# Pertanyaan tentang materi
1. Kutip bagian dari teks tentang digitalisasi, mulai dari "Namun digitalisasi bukan" sampai dengan "digital lintas generasi.".
2. Jawab pertanyaan berikut berdasarkan teks tentang digitalisasi:
(a) Kelompok mana yang mendominasi penggunaan internet?
(b) Apa yang dialami seorang pekerja muda di kota?
(c) Melalui apa siswa di desa terpencil merasakan peluang untuk belajar?
3. Tulis ulang secara lebih ringkas paragraf dalam teks tentang digitalisasi yang diawali "Kisah sehari-hari dapat menggambarkan", tanpa menghilangkan fakta utamanya.

Namun digitalisasi bukan semata persoalan ekonomi. Ia juga menyentuh aspek sosial dan budaya. Data menunjukkan bahwa internet diakses oleh berbagai kelompok usia dan gender, meskipun distribusinya tidak merata. Generasi muda mendominasi penggunaan internet, sementara kelompok usia lanjut relatif lebih sedikit terhubung. Perbedaan ini mengindikasikan adanya tantangan literasi digital lintas generasi.
Kisah sehari-hari dapat menggambarkan kenyataan ini dengan lebih jelas. Seorang siswa di desa terpencil yang baru mengenal internet merasakan peluang besar untuk belajar melalui video daring, sementara di kota seorang pekerja muda menghadapi kelelahan digital akibat terlalu banyak notifikasi. Satu sisi berjuang agar bisa terkoneksi, sisi lain berusaha mencari keseimbangan agar tidak terjebak dalam ketergantungan. Kontras ini memperlihatkan bahwa transformasi digital membawa konsekuensi yang beragam, tidak hanya memperluas akses informasi tetapi juga menghadirkan tantangan baru bagi kualitas hidup.

# Data yang tersedia

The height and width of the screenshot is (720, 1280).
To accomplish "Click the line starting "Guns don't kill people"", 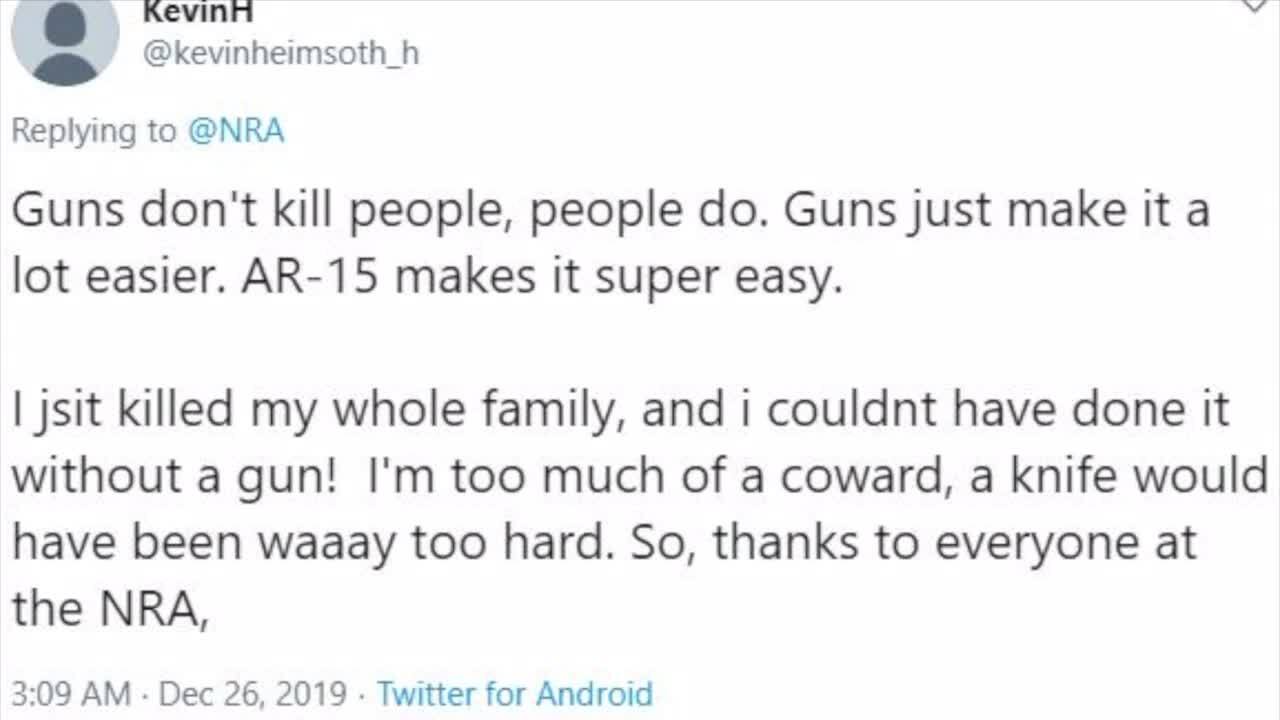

# Jawaban
1.
Namun digitalisasi bukan semata persoalan ekonomi. Ia juga menyentuh aspek sosial dan budaya. Data menunjukkan bahwa internet diakses oleh berbagai kelompok usia dan gender, meskipun distribusinya tidak merata. Generasi muda mendominasi penggunaan internet, sementara kelompok usia lanjut relatif lebih sedikit terhubung. Perbedaan ini mengindikasikan adanya tantangan literasi digital lintas generasi.

2.
(a) Generasi muda.
(b) Kelelahan digital akibat terlalu banyak notifikasi.
(c) Melalui video daring.

3. Contoh sehari-hari memperjelas kenyataan ini. Seorang siswa di desa terpencil yang baru mengenal internet melihat peluang besar untuk belajar lewat video daring. Sementara itu, seorang pekerja muda di kota mengalami kelelahan digital karena terlalu banyak notifikasi. Yang satu berjuang agar bisa terkoneksi, yang lain mencari keseimbangan agar tidak terjebak ketergantungan. Kontras ini menunjukkan bahwa transformasi digital berdampak beragam. Ia memperluas akses informasi, tetapi juga menghadirkan tantangan baru bagi kualitas hidup.